The Securities and Exchange Board of India (Sebi) is stepping up efforts to ease the onboarding of foreign portfolio investors (FPIs) and has constituted a cell for deliberations and consultations with the offshore investors and custodians, said whole-time member Ananth Narayan.
The market regulator is also working to make regulations ‘light-touch’ for those FPIs which only invest in government securities or are sovereign funds.
The Sebi official said that the regulator is trying to make the registration process easier for such FPIs.
These steps come at a time when the Indian bonds are being included in global indices, helping draw new investors.
“We trust them because they are regulated, and we know what they are doing. For these kinds of FPIs where we believe we don’t require much information, we are looking at ways to make life easier for people who have transparent funds. For example, using an FPI licence, is it possible to do many other things besides just investing in some listed space? Can we review the KYC periodicity and make life a lot more relaxed in terms of having to make disclosures,” said Narayan.
Further, the process might be made less onerous if an existing FPI investment manager is setting up a new FPI. They may not have to go through the complete common application all over again.
Sebi is also developing a tracker for FPIs to check the status of their application or the stage where it is stuck.

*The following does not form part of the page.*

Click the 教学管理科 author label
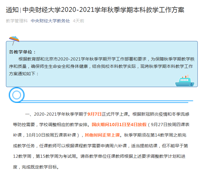Screen dimensions: 202x175 17,21
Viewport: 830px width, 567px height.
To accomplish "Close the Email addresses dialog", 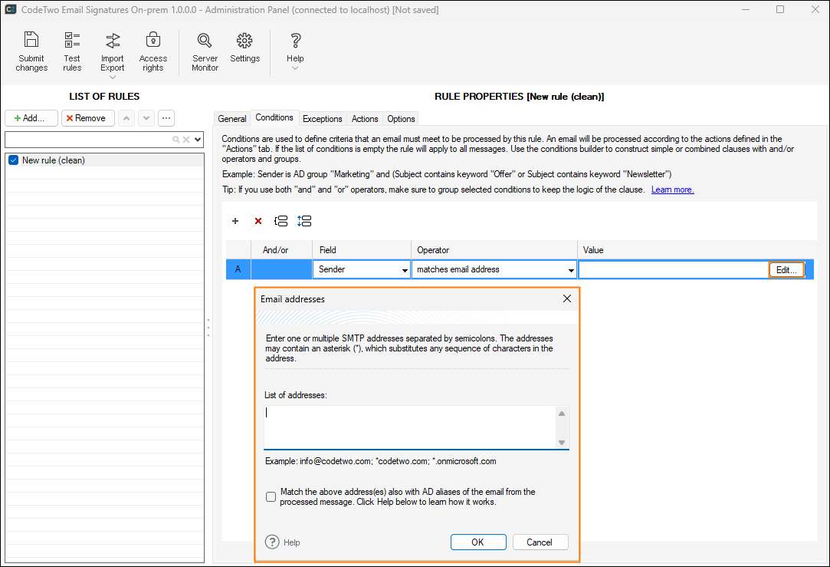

Speaking at the CII Financing 3.0 Summit, Narayan said that Sebi has formed an FPI Cell through which they are carrying out outreach programmes on regulatory outlook. The FPI Cell also works at a one-stop place for any FPI having issues in the registration or other process.
Till now, the cell has reached out to more than 500 FPIs and consulted with the 17 custodians.
“One of the feedbacks we keep getting are signatures, and lot of papers going across the globe. For such FPIs where there is trust, is there a way we can do away with wet signatures and papers flowing up and down by using things like ‘Swift’ in a manner which is still compliant with local legal requirements. There are a whole bunch of things we are trying to do,” said Narayan.
Sebi has also formed an industry standards forum with the help of designated depository participants and custodians for consultation and to implement the regulatory principles and set standards of dos and don’ts.
The Sebi official added that FPIs will be able to access funds on the day of settlement (T+1) from September 9. He said that the process has remained smooth till now and that the ecosystem has not seen any problems in settlement.
“The less we have of hidden charges, more transparent charges, it would be good for everybody. Would there be an increase in custodian charges because of this change? Sure. So far like in brokerage, custodian charges have been close to zero, there is no such thing as a free lunch. Convert what is considered implicit opaque charge into transparent charge,” said Narayan on concerns of increase in charges from custodians.
Narayan said the regulator plans to include offshore derivative instruments (P-Notes) and FPIs with segregated portfolios under the mandate of granular disclosures on economic interest and beneficial ownership.
The regulator had floated a consultation paper on the same on August 6. There have been over 3,300 feedback received on the proposals, the official said.